But yes, I understand what you mean about discouraging random people who
stumble across it from not knowing what they're getting into. Early access
games are a phenomenon these days from Steam however, so a lot of people are
familiar with the idea and comfortable with the purchase being a gamble,
especially when the developer is making an effort to engage with the
community, and you have a sense that the game will continue to be improved
over time. (I am really looking forward to Terraria 1.3 for example, and find
it amazing and delightful that Re-Logic continues to add so much content.
They've already secured my purchase of Terraria:OtherWorld.) I also understand
that it wouldn't be fun to have a bunch of unsatisfied people harassing you
and consuming your time with returns. Just sharing my thoughts as someone who
saw the demo and thought "I want this NOW" :-)

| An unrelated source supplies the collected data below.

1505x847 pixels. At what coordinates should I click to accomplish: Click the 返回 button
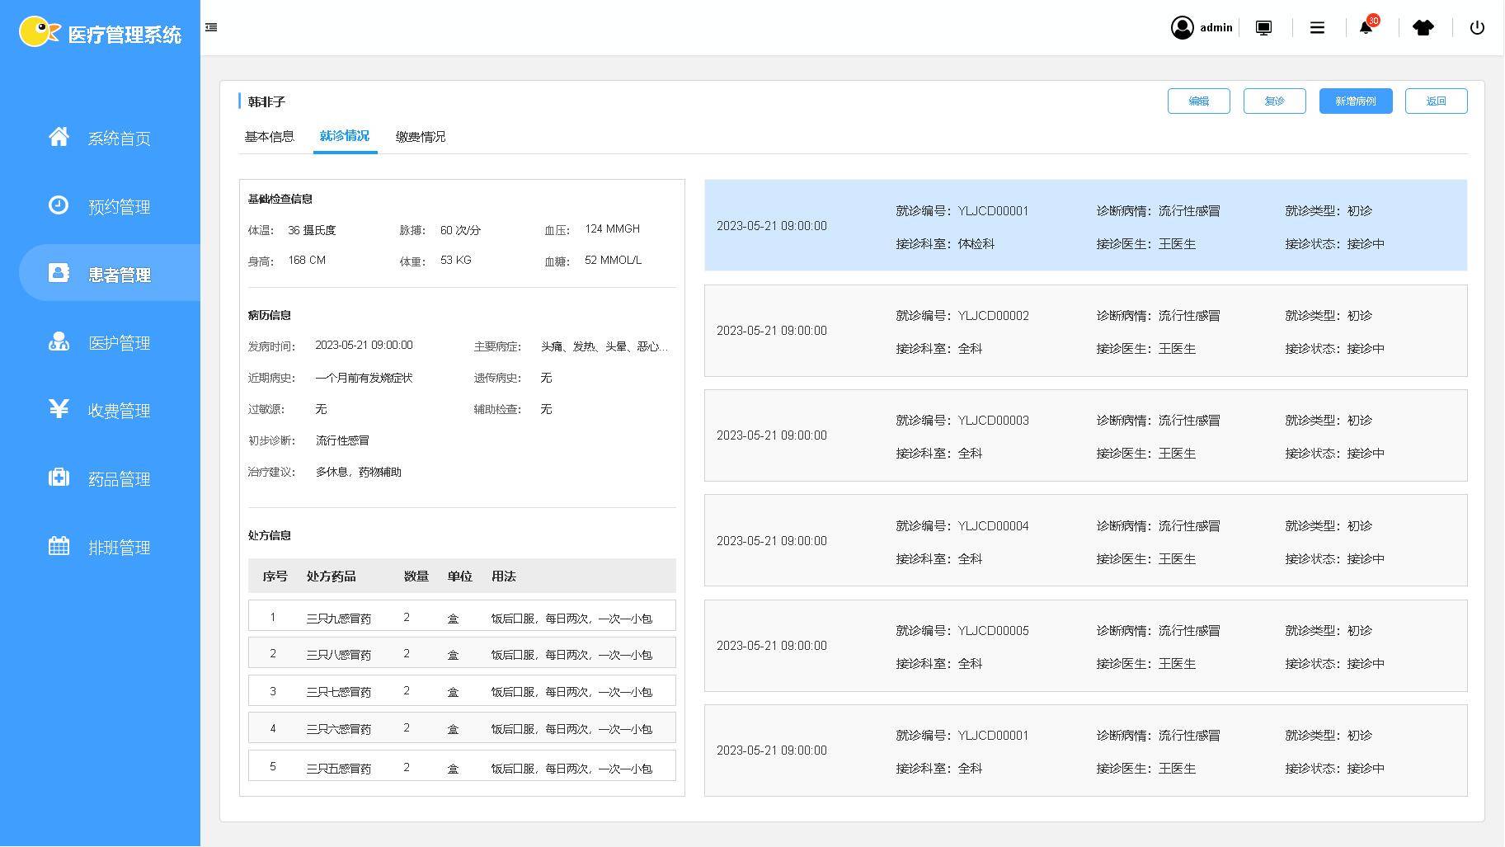tap(1436, 101)
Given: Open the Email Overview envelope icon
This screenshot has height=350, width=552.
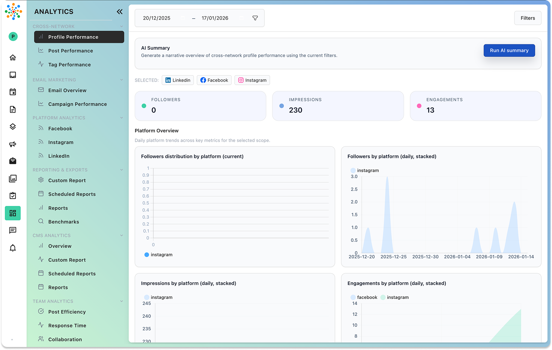Looking at the screenshot, I should (x=41, y=90).
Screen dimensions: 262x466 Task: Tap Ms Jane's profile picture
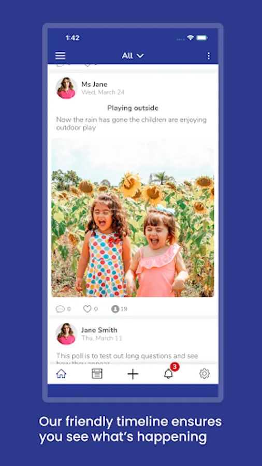tap(66, 88)
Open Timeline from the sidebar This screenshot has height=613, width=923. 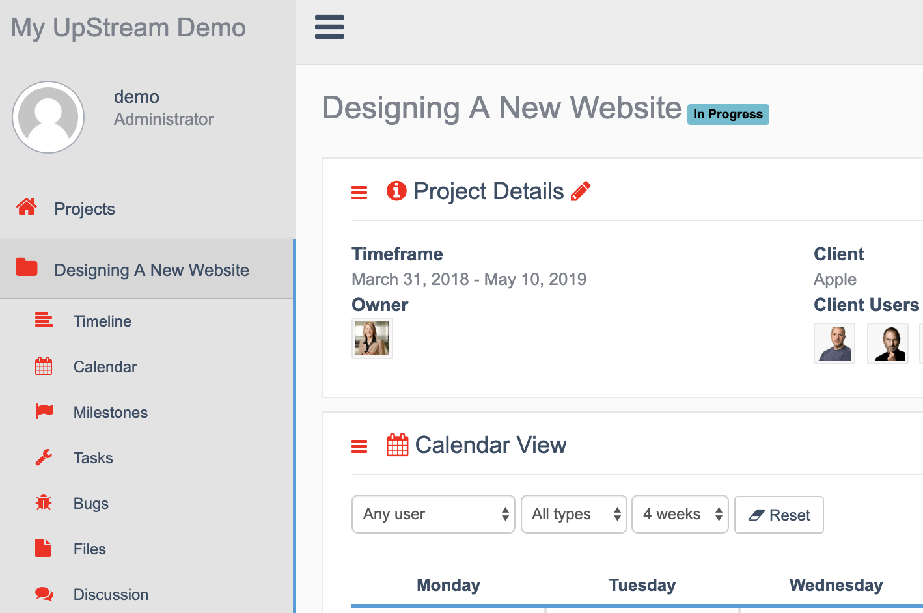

The level of polish in the video, in overall slickness and animation and sound
effects, gave me a good sense of what I was getting into, and I can say from
the game's "loading" screen, first level, animation & sound effects, and
interface polish (including item & effect descriptions) I am not at all
disappointed. It's great!

I like the fact that you've put a lot of effort into making the game playable
without a reference, with inline help. A lot of other games fall down there,
including AAA titles.

I haven't played more than a few minutes, so I don't know if by unfinished you
mean you need to add a lot of content, or you mean the game isn't playable
from start to finish. If it's playable from start to finish then I'd say
you're in good shape (if not, then that's understandable as an alpha, and I
agree with keeping it away from the mainstream until then). If you mean you
can finish the game, but there isn't as much content as you'd like, then I'm
sure you will improve it! One thing I'll be interested to see is whether the
item drops result in a character that plays in a way that "feels" different,
e.g., legs vs. wheels. Movement taking different amounts of time is something
that I can grasp as a roguelike player, but I think items will offer the most
variety if they can "feel" different somehow (that's the best I can describe
it). FTL teleporters and stealth are an example of items that drastically
change the feel, leading to completely different gameplay. Project Zomboid
melee weapons vs. firearms is another example. (With wheels, can I effectively
roll up and melee things when I couldn't on legs? I would hope to find tactics
like this.) It's the emergent gameplay that makes tactical games or games with
sandbox elements so beautiful and interesting.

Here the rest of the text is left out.